# TASK INSTRUCTIONS:
Each entry must be output once more without any change.

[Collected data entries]
★ ★ ★ ★ ★ ★ ★

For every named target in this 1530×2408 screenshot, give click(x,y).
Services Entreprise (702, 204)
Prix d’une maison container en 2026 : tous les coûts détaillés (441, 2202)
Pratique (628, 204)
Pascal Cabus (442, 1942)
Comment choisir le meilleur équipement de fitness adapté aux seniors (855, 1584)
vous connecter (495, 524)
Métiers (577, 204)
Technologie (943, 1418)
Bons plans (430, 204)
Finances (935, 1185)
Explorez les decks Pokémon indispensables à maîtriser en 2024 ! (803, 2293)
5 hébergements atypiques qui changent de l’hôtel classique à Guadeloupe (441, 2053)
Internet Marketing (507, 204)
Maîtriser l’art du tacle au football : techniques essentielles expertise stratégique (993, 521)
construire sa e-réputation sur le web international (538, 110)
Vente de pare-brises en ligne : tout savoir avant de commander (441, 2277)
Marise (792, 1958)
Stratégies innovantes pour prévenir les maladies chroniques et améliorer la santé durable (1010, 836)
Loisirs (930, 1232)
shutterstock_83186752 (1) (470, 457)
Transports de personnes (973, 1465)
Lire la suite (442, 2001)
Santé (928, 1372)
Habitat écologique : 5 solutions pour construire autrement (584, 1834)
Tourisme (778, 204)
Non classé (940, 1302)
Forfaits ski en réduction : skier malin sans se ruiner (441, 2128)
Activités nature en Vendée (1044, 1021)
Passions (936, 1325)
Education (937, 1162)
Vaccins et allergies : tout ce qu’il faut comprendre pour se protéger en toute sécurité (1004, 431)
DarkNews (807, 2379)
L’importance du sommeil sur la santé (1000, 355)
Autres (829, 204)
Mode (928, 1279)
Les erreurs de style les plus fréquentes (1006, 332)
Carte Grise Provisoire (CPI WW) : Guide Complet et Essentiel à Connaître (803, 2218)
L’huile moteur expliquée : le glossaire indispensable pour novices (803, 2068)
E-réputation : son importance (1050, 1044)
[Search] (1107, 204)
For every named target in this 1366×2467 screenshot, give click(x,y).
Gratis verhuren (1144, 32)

★ ★ ★ ★ ★ ★ ★

# YOUR SOLUTION:
For every named target in this 1530×2408 screenshot, give click(x,y).
Services Entreprise (702, 204)
Prix d’une maison container en 2026 : tous les coûts détaillés (441, 2202)
Pratique (628, 204)
Pascal Cabus (442, 1942)
Comment choisir le meilleur équipement de fitness adapté aux seniors (855, 1584)
vous connecter (495, 524)
Métiers (577, 204)
Technologie (943, 1418)
Bons plans (430, 204)
Finances (935, 1185)
Explorez les decks Pokémon indispensables à maîtriser en 2024 ! (803, 2293)
5 hébergements atypiques qui changent de l’hôtel classique à Guadeloupe (441, 2053)
Internet Marketing (507, 204)
Maîtriser l’art du tacle au football : techniques essentielles expertise stratégique (993, 521)
construire sa e-réputation sur le web international (538, 110)
Vente de pare-brises en ligne : tout savoir avant de commander (441, 2277)
Marise (792, 1958)
Stratégies innovantes pour prévenir les maladies chroniques et améliorer la santé durable (1010, 836)
Loisirs (930, 1232)
shutterstock_83186752 (1) (470, 457)
Transports de personnes (973, 1465)
Lire la suite (442, 2001)
Santé (928, 1372)
Habitat écologique : 5 solutions pour construire autrement (584, 1834)
Tourisme (778, 204)
Non classé (940, 1302)
Forfaits ski en réduction : skier malin sans se ruiner (441, 2128)
Activités nature en Vendée (1044, 1021)
Passions (936, 1325)
Education (937, 1162)
Vaccins et allergies : tout ce qu’il faut comprendre pour se protéger en toute sécurité (1004, 431)
DarkNews (807, 2379)
L’importance du sommeil sur la santé (1000, 355)
Autres (829, 204)
Mode (928, 1279)
Les erreurs de style les plus fréquentes (1006, 332)
Carte Grise Provisoire (CPI WW) : Guide Complet et Essentiel à Connaître (803, 2218)
L’huile moteur expliquée : le glossaire indispensable pour novices (803, 2068)
E-réputation : son importance (1050, 1044)
[Search] (1107, 204)
For every named target in this 1366×2467 screenshot, give click(x,y).
Gratis verhuren (1144, 32)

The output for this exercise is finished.